[Opening The input section]

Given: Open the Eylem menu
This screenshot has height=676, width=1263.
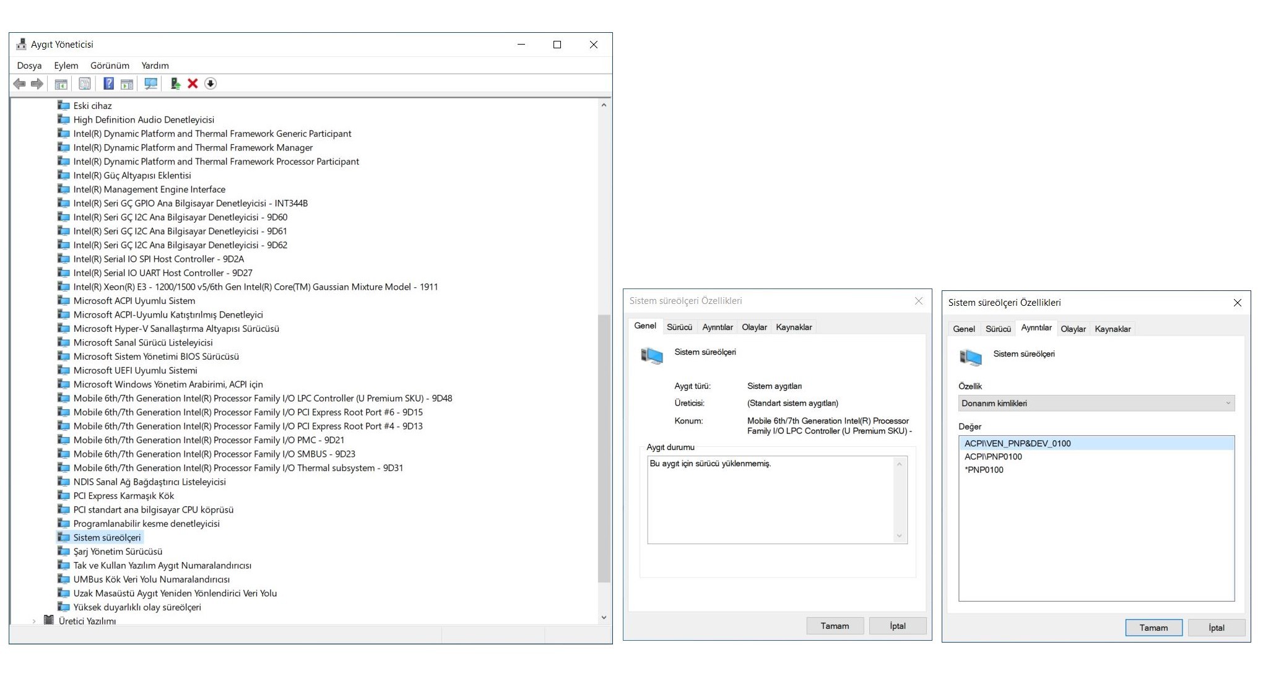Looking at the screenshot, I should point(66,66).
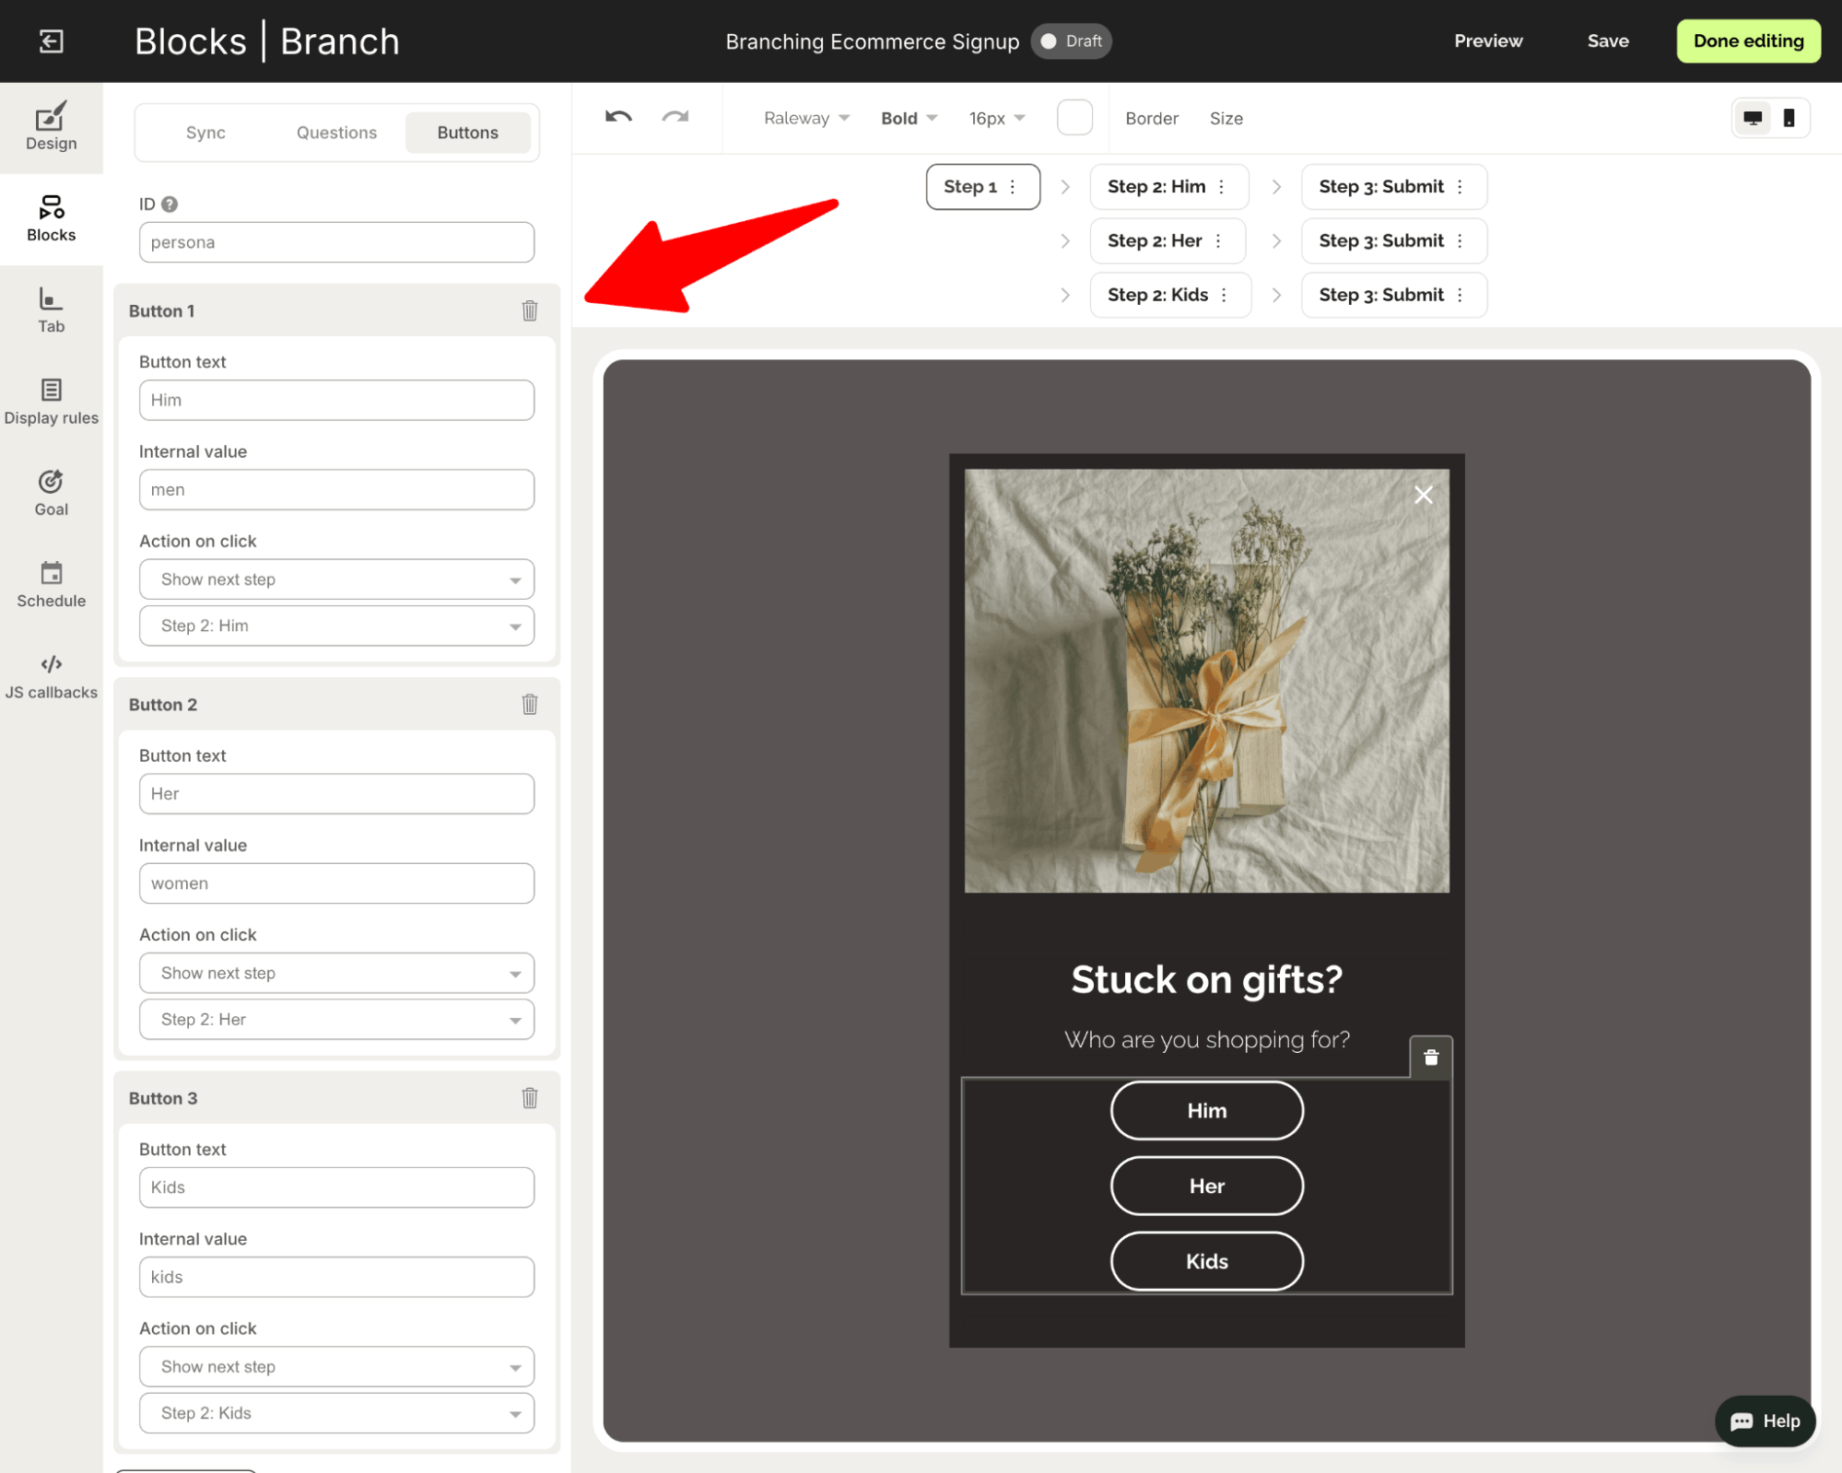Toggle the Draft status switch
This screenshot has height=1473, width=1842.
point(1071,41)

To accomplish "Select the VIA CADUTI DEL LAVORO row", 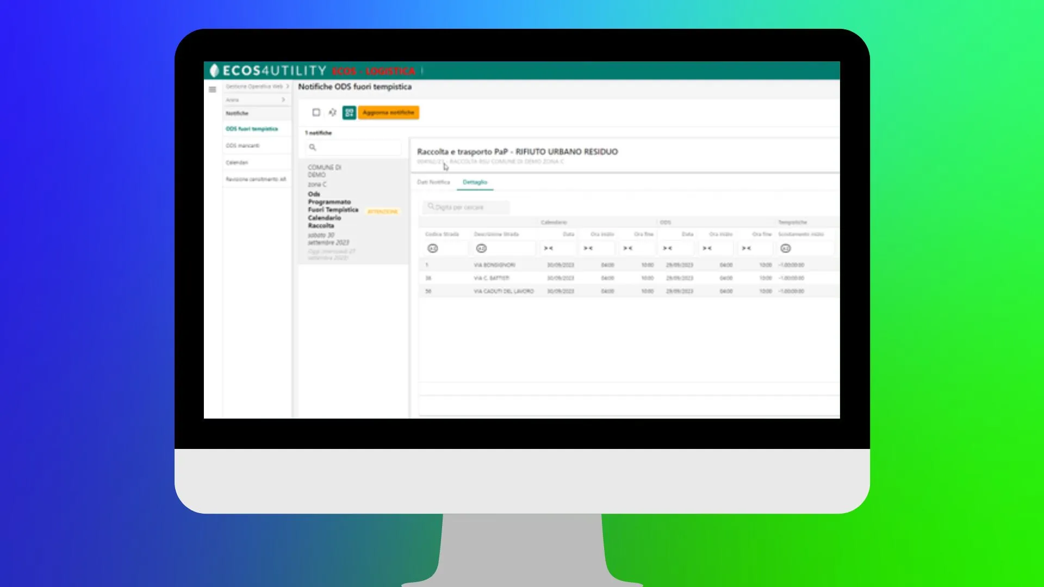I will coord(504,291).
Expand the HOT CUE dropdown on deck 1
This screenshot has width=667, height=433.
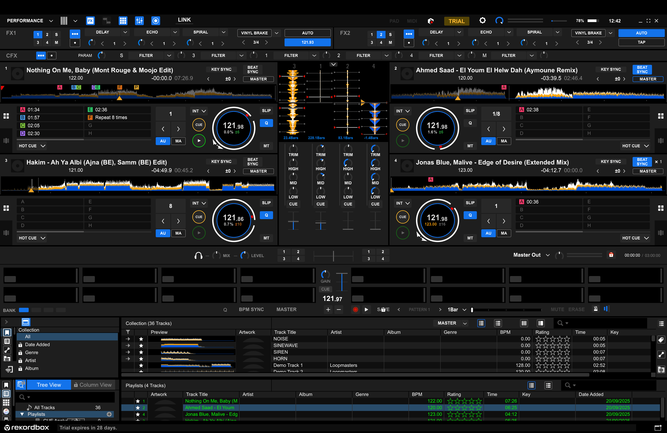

[Closing The input section]

● Problem statement: Return only the line with "Expand the HOT CUE dropdown on deck 1" and the lines after it up to the end of the records, exact and free of pictures.

● Answer to the exercise:
Expand the HOT CUE dropdown on deck 1
This screenshot has width=667, height=433.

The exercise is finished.